Certain studies have suggested that anti-IGF-1R Igs exist, are specific for GD and GO, and can directly bind and activate the IGF-1R in thyroid cells and in orbital fibroblasts [7, 8, 10, 11]. Nevertheless, all of these studies used GD-Igs containing several types of antibodies, because of which the evidence that GD-Igs bound to IGF-1R could not definitively demonstrate that they are stimulatory. On the contrary, Minch [14] et al. and Weightman [9] et al. reported the presence of IGF-1RAbs which bind IGF-1R with an inhibitory effect.

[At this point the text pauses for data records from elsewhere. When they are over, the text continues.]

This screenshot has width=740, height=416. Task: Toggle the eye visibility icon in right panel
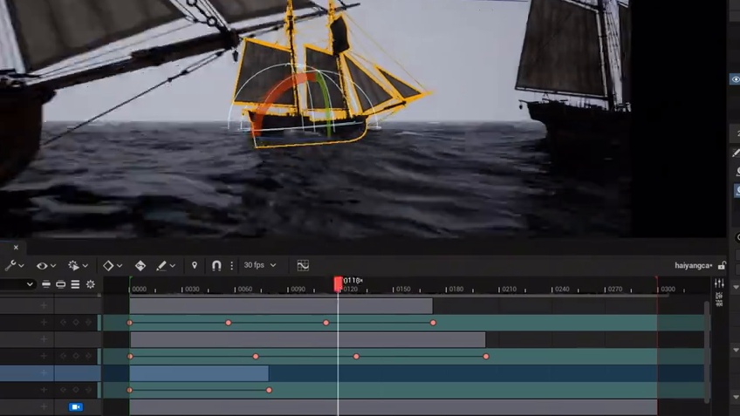point(735,79)
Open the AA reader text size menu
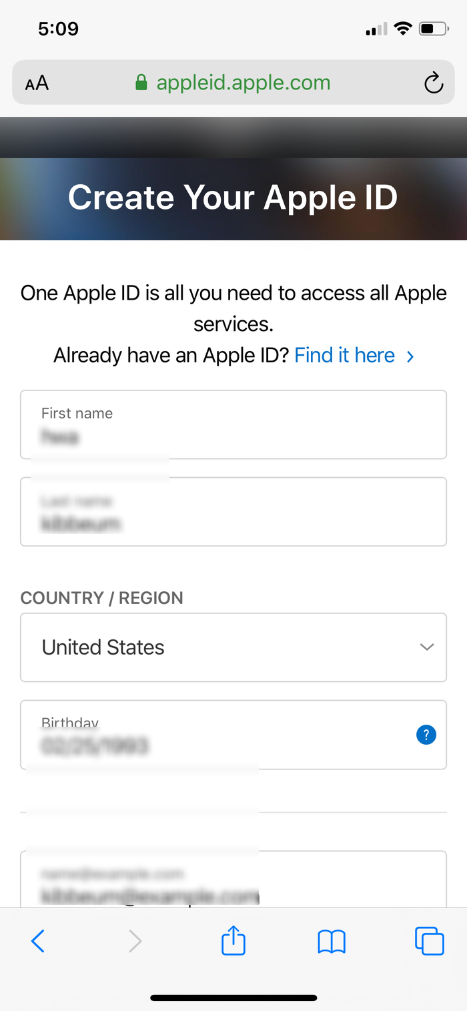467x1011 pixels. point(37,83)
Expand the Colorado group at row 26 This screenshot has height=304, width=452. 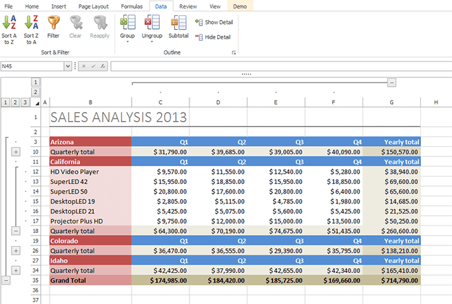coord(16,251)

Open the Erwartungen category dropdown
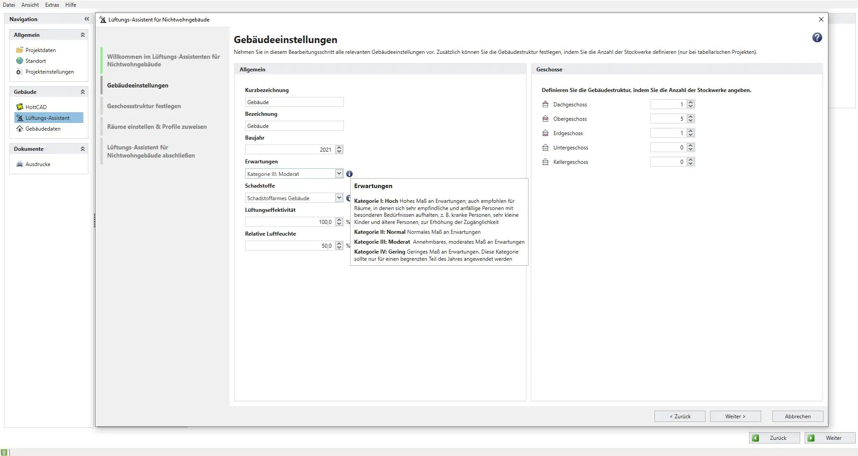[x=339, y=174]
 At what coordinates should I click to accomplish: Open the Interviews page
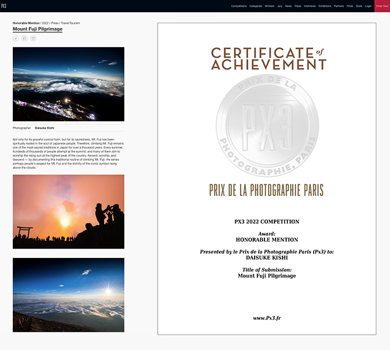point(310,6)
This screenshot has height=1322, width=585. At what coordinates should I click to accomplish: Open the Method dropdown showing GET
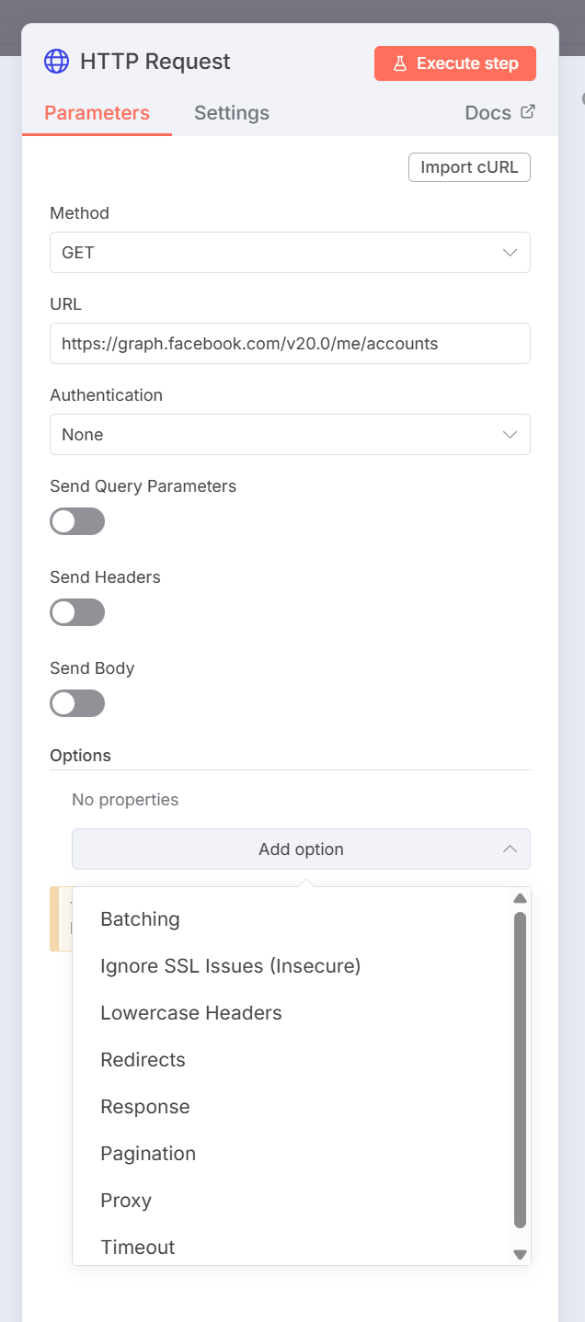[x=290, y=253]
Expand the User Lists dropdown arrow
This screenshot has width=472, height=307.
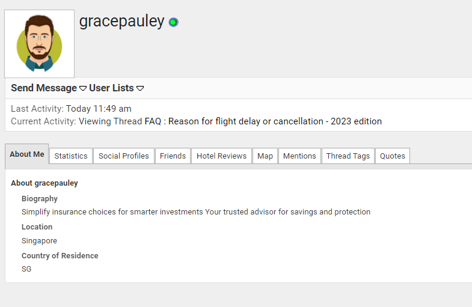[x=140, y=88]
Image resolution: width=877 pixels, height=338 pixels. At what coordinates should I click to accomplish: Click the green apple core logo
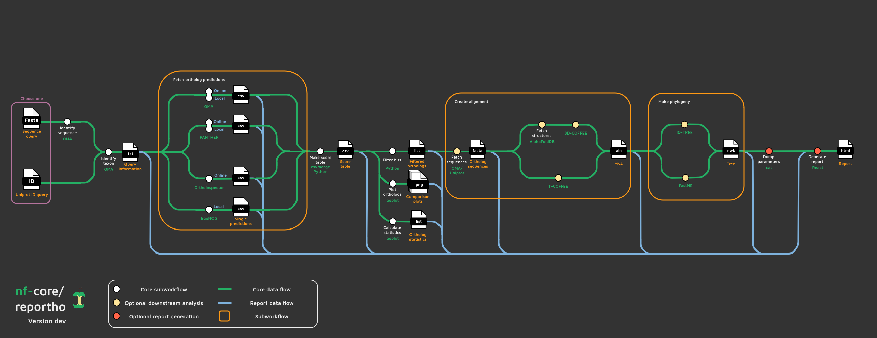click(x=79, y=300)
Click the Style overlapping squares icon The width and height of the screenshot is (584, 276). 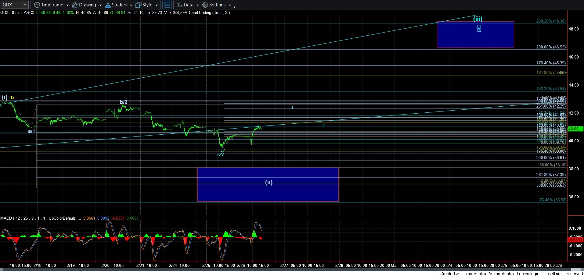[x=139, y=5]
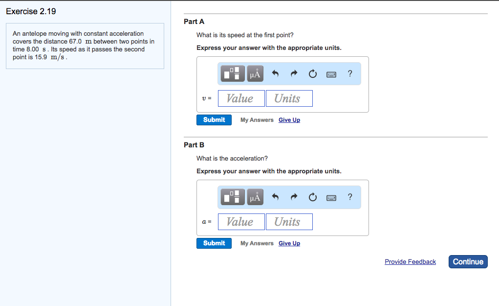Open the symbols (µÅ) menu in Part A
The height and width of the screenshot is (306, 499).
coord(255,74)
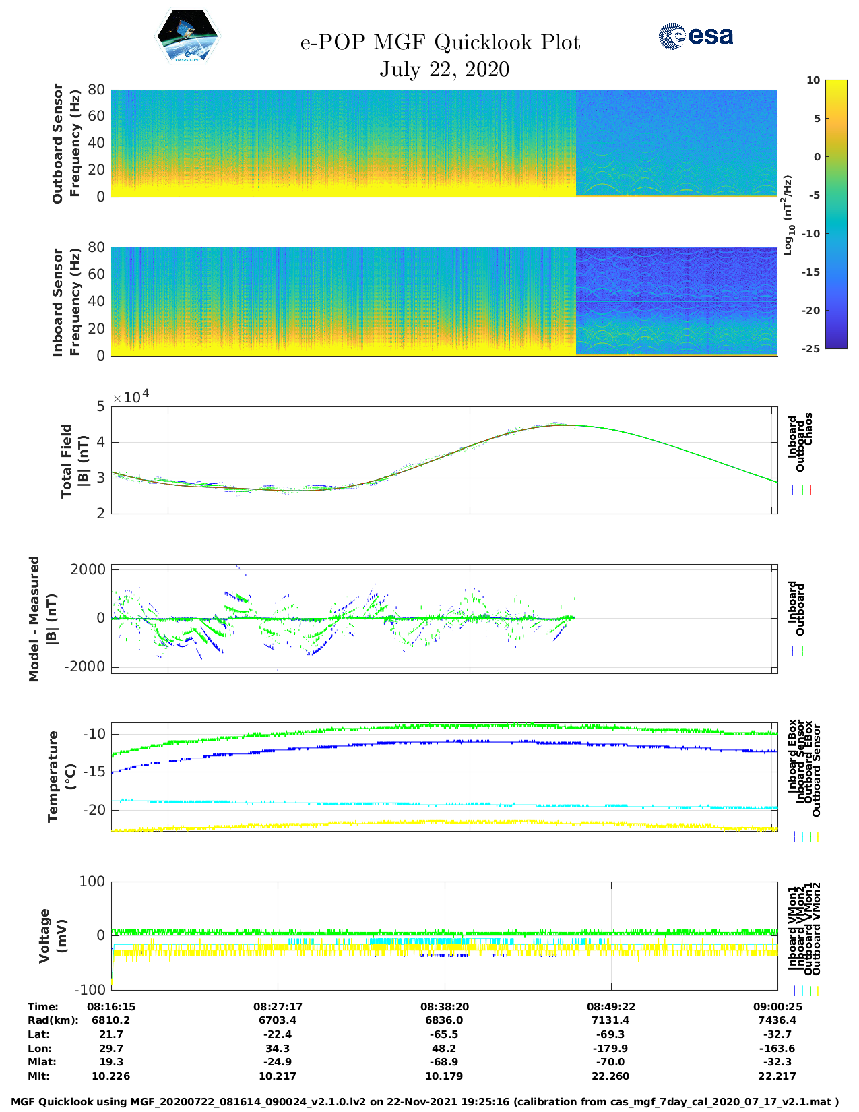Click the 08:38:20 time label
This screenshot has height=1112, width=859.
444,1006
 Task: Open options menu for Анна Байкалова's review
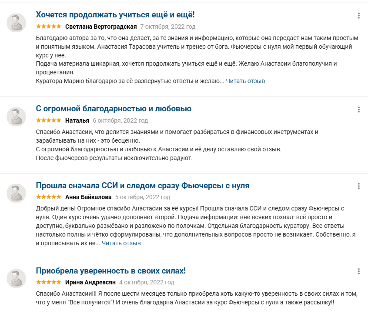coord(359,186)

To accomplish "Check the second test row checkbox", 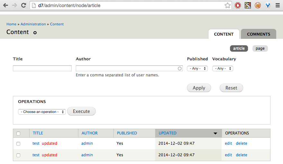I will pyautogui.click(x=18, y=155).
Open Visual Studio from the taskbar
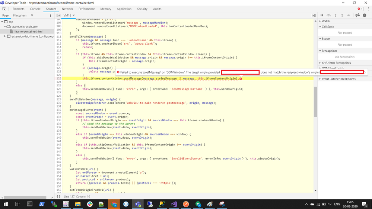Screen dimensions: 372x209 174,204
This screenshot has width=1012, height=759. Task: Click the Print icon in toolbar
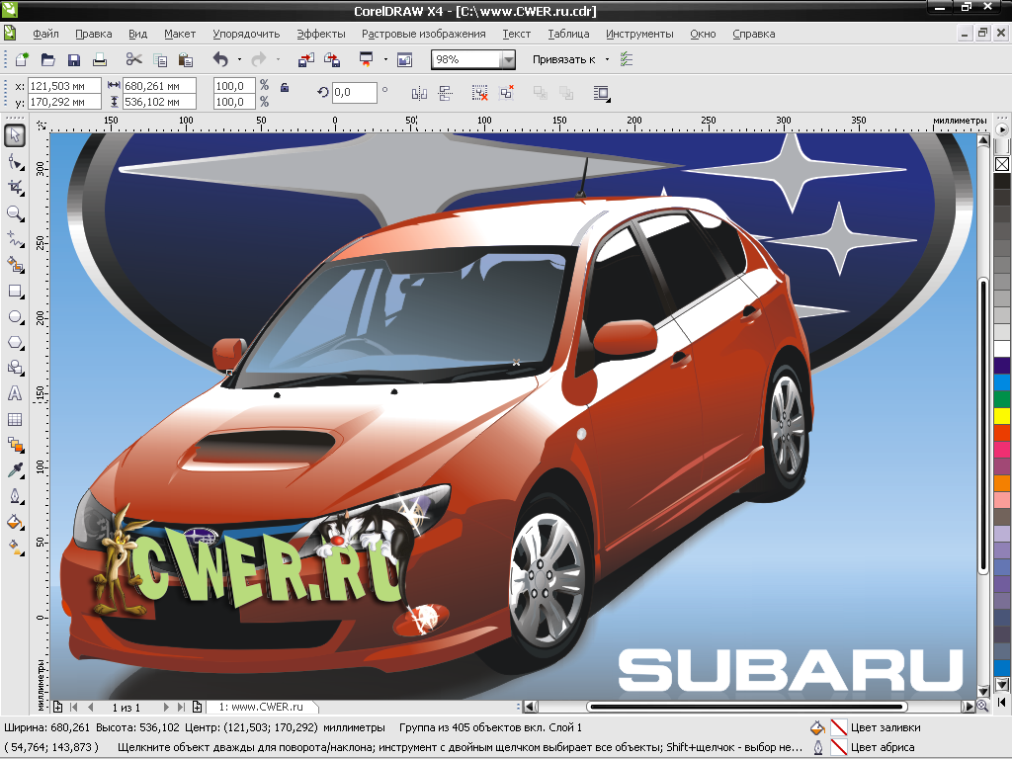(x=100, y=60)
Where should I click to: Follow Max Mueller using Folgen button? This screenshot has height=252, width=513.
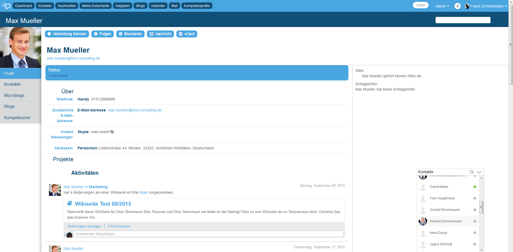(x=103, y=34)
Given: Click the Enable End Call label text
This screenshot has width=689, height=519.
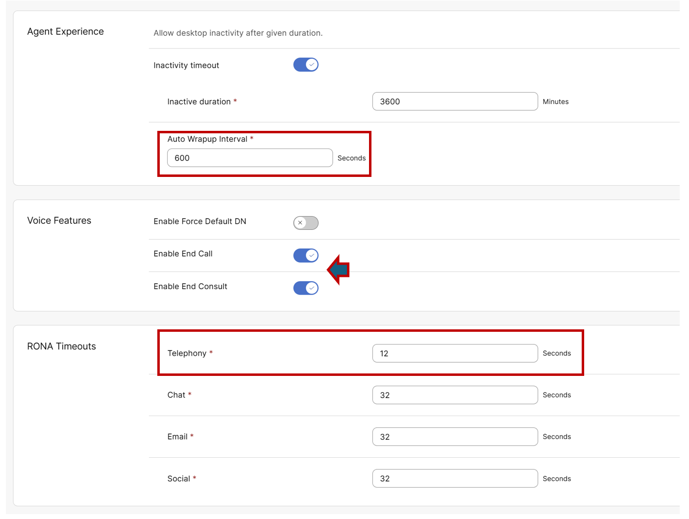Looking at the screenshot, I should tap(183, 254).

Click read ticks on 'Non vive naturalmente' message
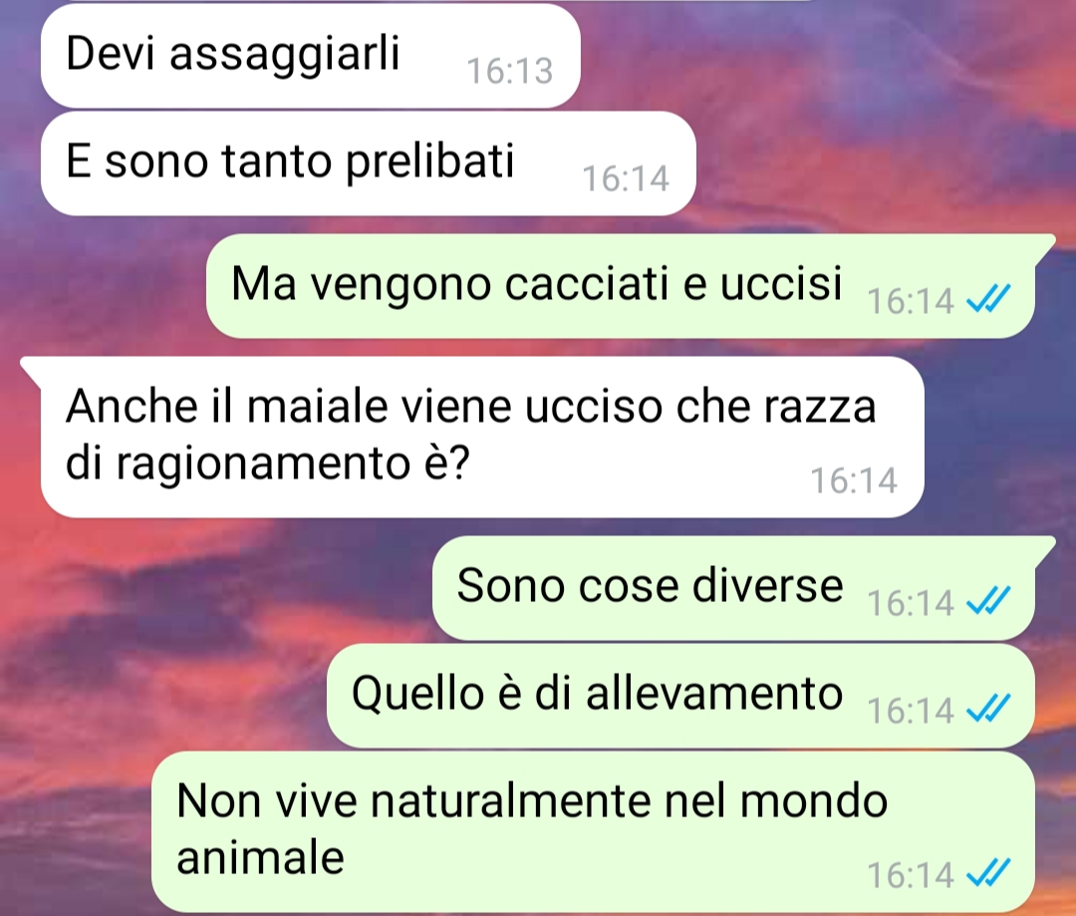(x=988, y=873)
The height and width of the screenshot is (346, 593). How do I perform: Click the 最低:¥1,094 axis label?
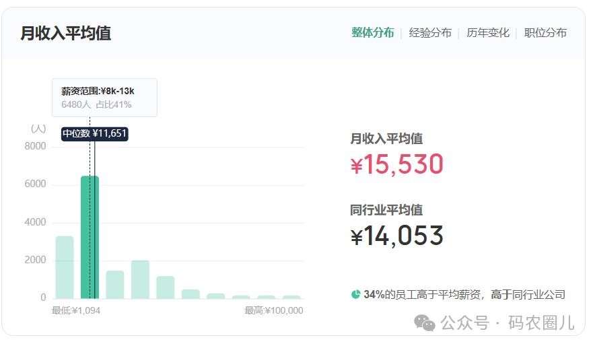tap(76, 310)
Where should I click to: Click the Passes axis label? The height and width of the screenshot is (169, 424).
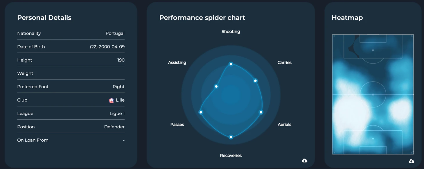177,124
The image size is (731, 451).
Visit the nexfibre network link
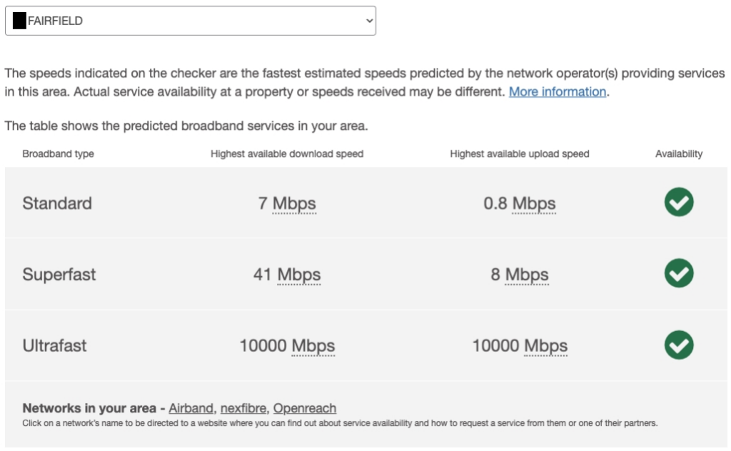click(x=243, y=408)
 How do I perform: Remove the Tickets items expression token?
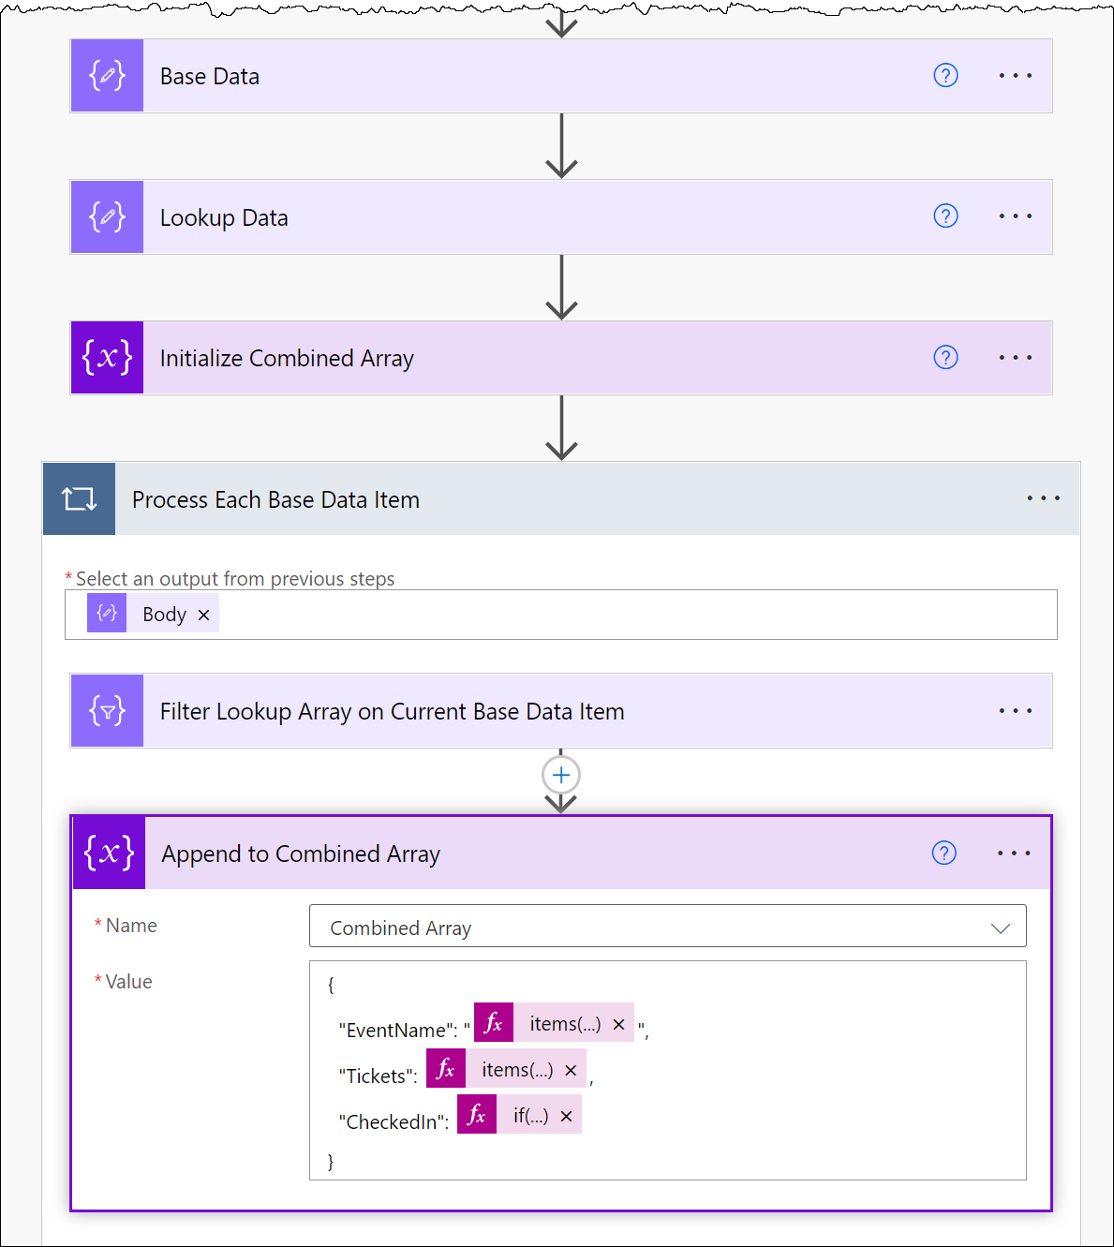click(571, 1070)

Coupled with the previous observation of an inverse correlation between CAS and IGF-1RAbs [22], the results of our studies are in line with the previous reports which suggested the existence of serum antibodies against the IGF-1R with inhibiting properties. Based on the evidence that binding to IGF-1R is not necessary for its involvement in the pathogenesis of GO, which rather occurs via the TSHR/IGF-1R cross talk, a speculative hypothesis is that the higher concentrations of IGF-1RAbs in GD patients without GO may reflect a protective action through their interference, directly or sterically, with the TSHR/IGF-1R cross talk, thereby inhibiting it and consequently inhibiting the trigger for GO induction. As reported above, this may also explain the clinical effect of Teprotumumab [33, 34]. Clearly, any considerations on a real, effectively protective action of IGF-1RAbs against the development of GO in patients with GD are preliminary and require confirmation by functional assays.

In conclusion, serum autoantibodies against the IFG-1R seem to be higher in patients with GD without GO, thereby suggesting a protective action on the development of GO, but further functional studies are needed to establish whether this is the case. In addition, our data await confirmation in studies performed in a larger number of patients.